Lubricants merger faces phase 2 investigation unless undertakings offered
The CMA has announced that Reckitt Benckiser’s anticipated acquisition of Johnson & Johnson’s K-Y brand will be referred for an in-depth phase 2 investigation unless acceptable undertakings are offered.
Following its initial phase 1 investigation, the Competition and Markets Authority (CMA) has found that the transaction gives rise to a realistic prospect of a substantial lessening of competition in the supply of personal lubricants to grocery retailers and national retail pharmacy chains.
Reckitt Benckiser (RB) and Johnson & Johnson (J&J) supply personal lubricants to a number of retailers, including grocery retailers and national pharmacy chains under the Durex and K-Y brands respectively. RB agreed to purchase the K-Y brand from J&J on 10 March 2014.
The CMA found that, as a result of the transaction, the merged entity would become the largest supplier of personal lubricants to grocery retailers and national pharmacy chains in the UK. Other brands of personal lubricants are not generally available in grocery retailers in the UK and have only a limited presence in some national pharmacy chains’ stores.

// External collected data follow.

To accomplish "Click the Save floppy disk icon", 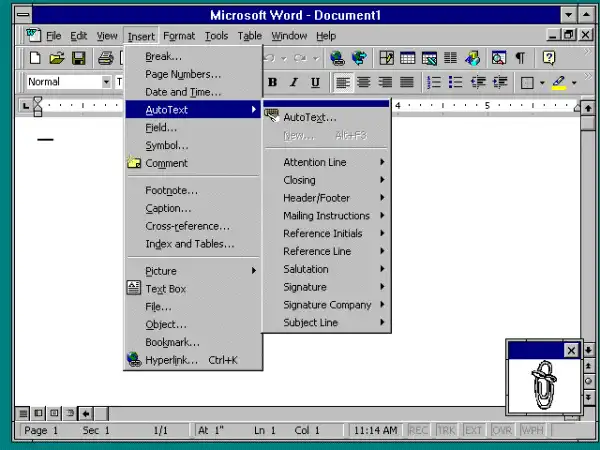I will (78, 59).
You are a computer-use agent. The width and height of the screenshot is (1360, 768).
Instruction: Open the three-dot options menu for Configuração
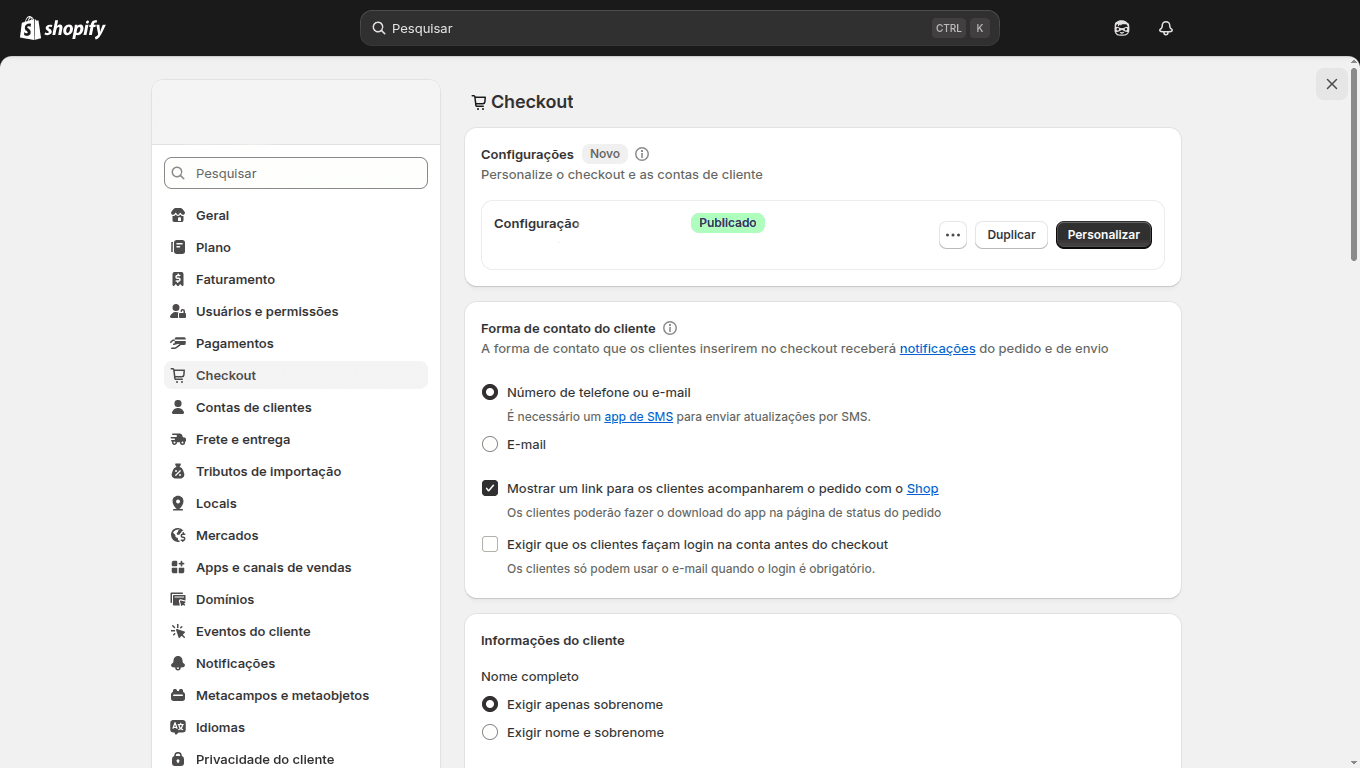(952, 234)
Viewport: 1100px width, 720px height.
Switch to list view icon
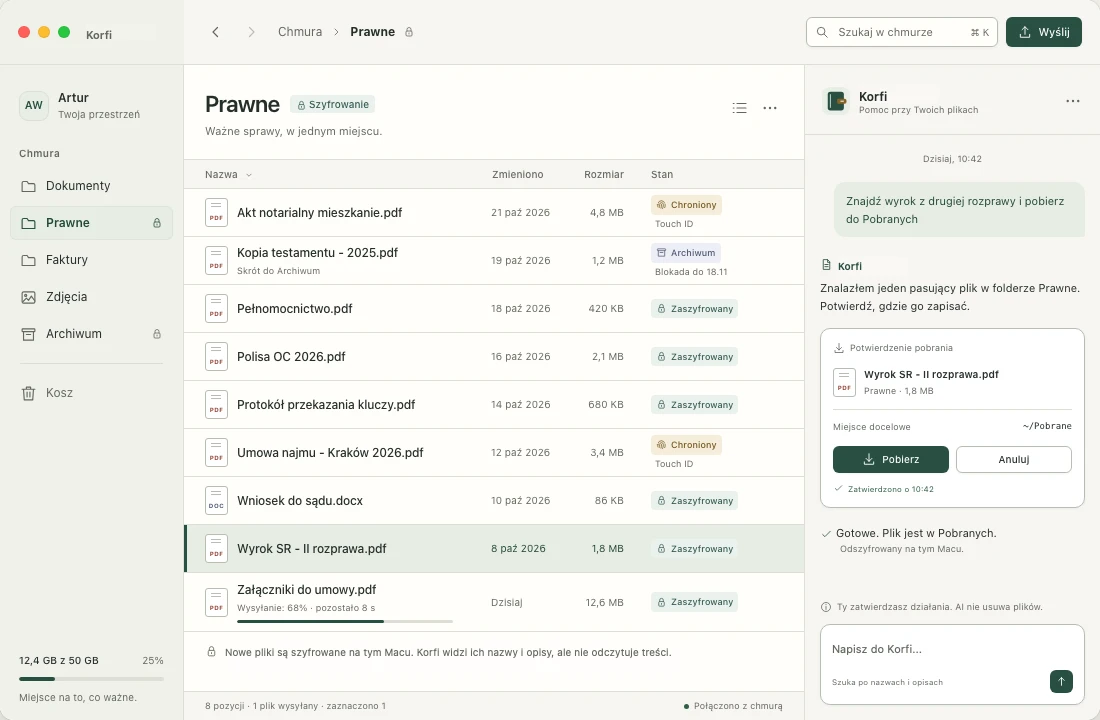click(x=739, y=108)
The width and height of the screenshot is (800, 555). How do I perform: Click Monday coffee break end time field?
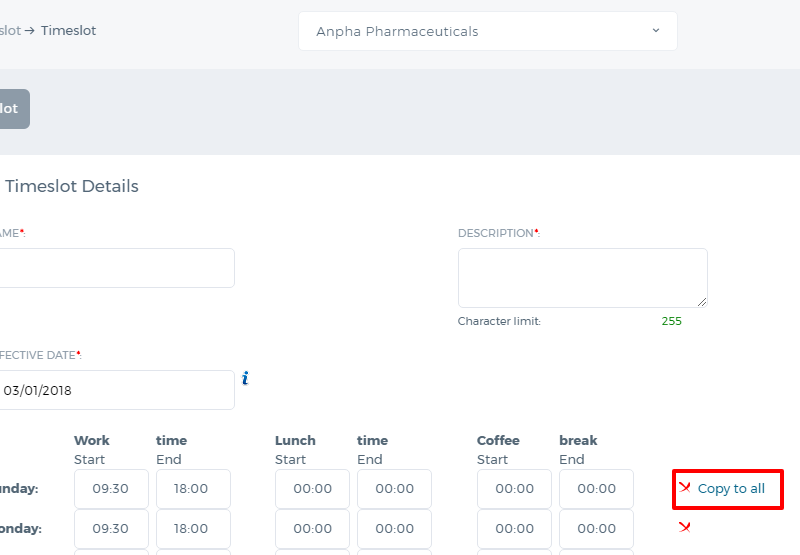pos(596,528)
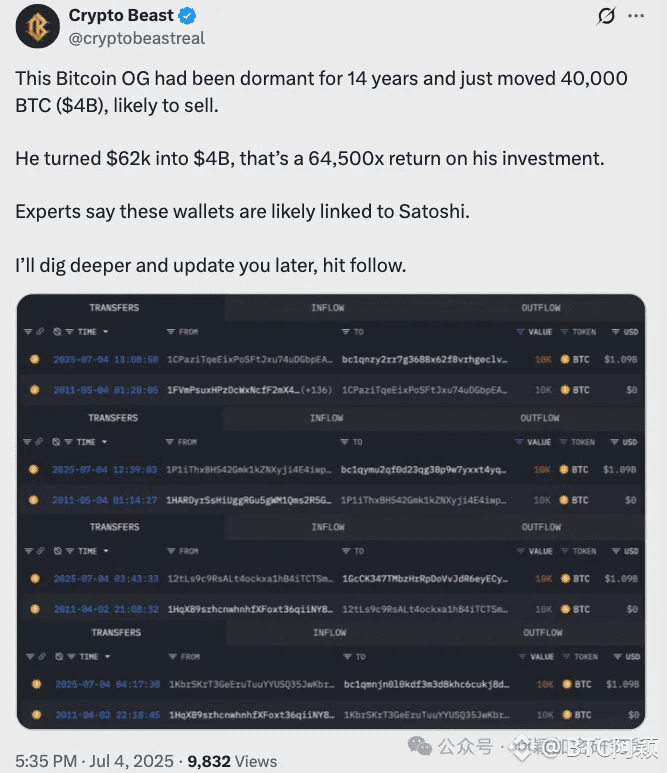Image resolution: width=667 pixels, height=773 pixels.
Task: Open Crypto Beast profile avatar
Action: tap(37, 26)
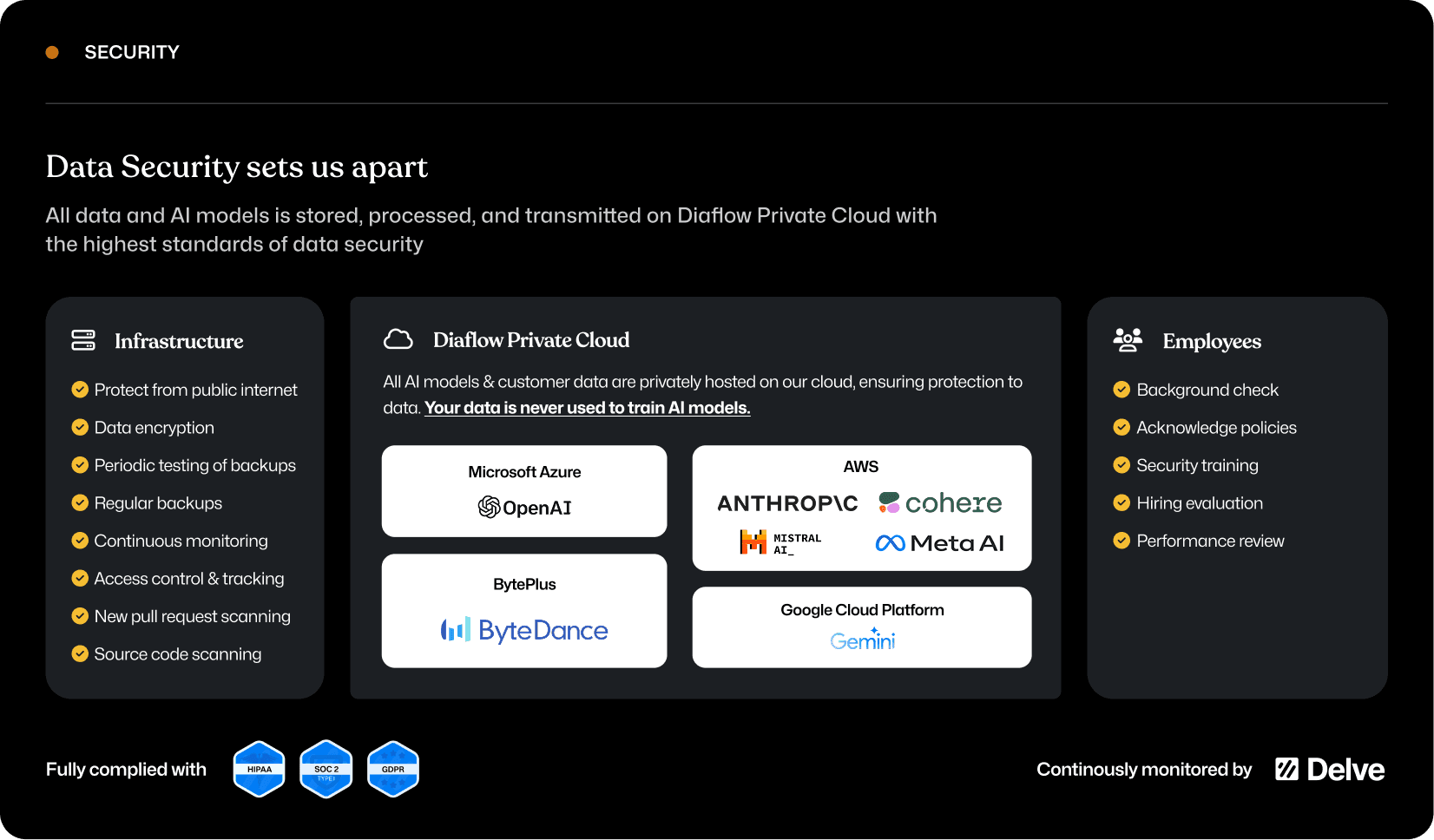Click the checkmark next to Source code scanning
1434x840 pixels.
[80, 653]
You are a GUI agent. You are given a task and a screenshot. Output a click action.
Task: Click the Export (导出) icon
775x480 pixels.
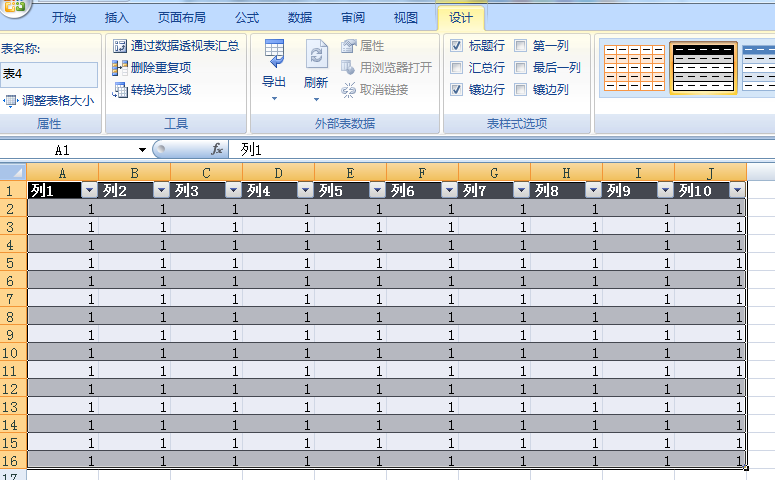[x=274, y=55]
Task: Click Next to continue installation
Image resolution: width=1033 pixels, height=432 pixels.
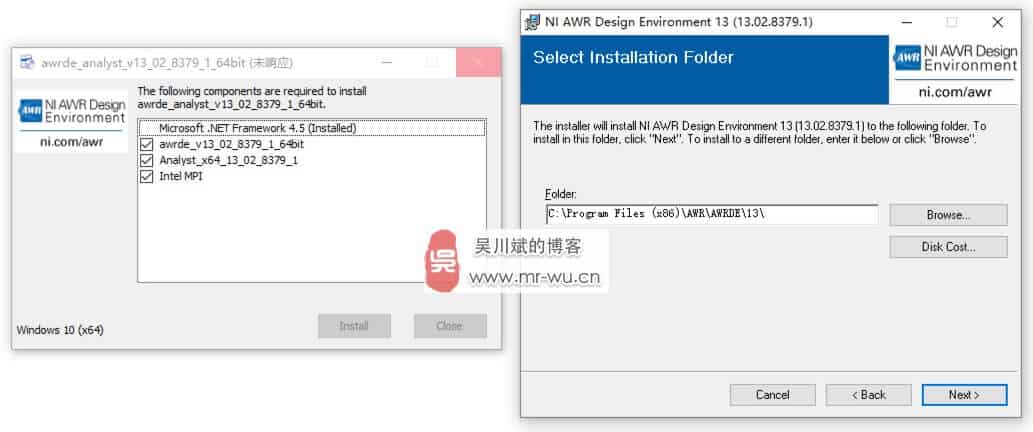Action: 964,395
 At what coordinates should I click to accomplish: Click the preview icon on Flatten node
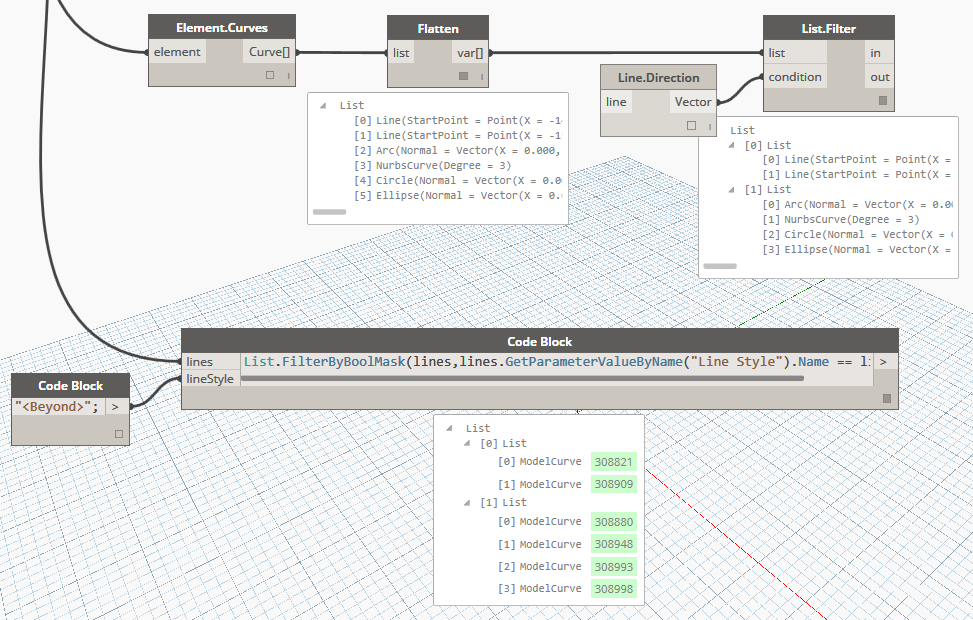pos(463,76)
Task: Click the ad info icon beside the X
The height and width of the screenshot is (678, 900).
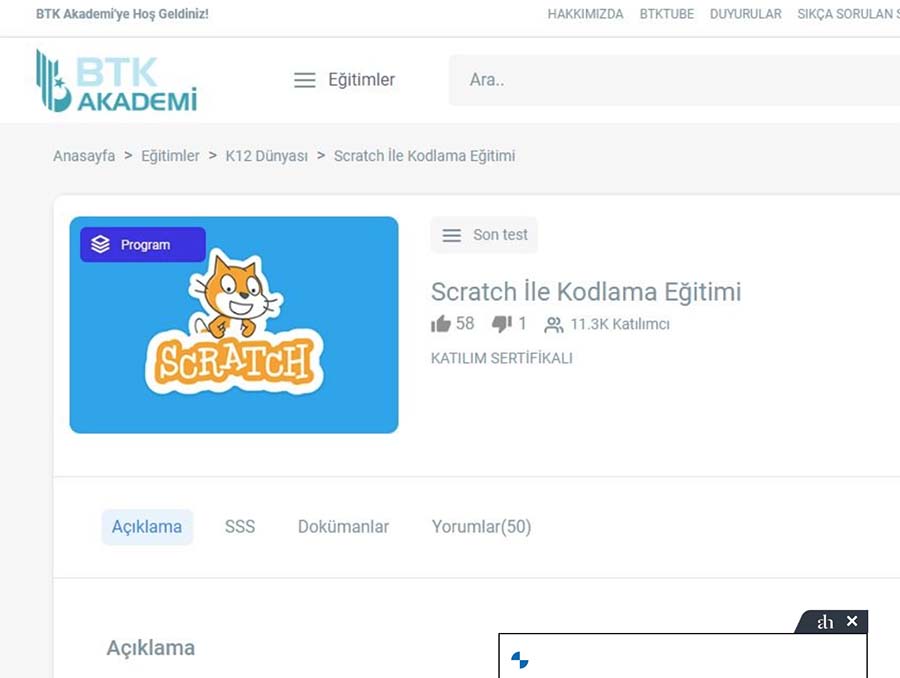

The CMA found the parties hold very high combined shares of supply and after concerns raised by some grocery retailers, the CMA considers that the transaction may lead to higher prices or a reduction in choice or quality for customers. The CMA also found that constraints from own label products were not sufficiently strong to mitigate the competition concerns arising from the transaction.
The transaction will therefore be referred for an in-depth phase 2 investigation unless RB and J&J offer acceptable undertakings to address the CMA’s competition concerns in a clear-cut manner.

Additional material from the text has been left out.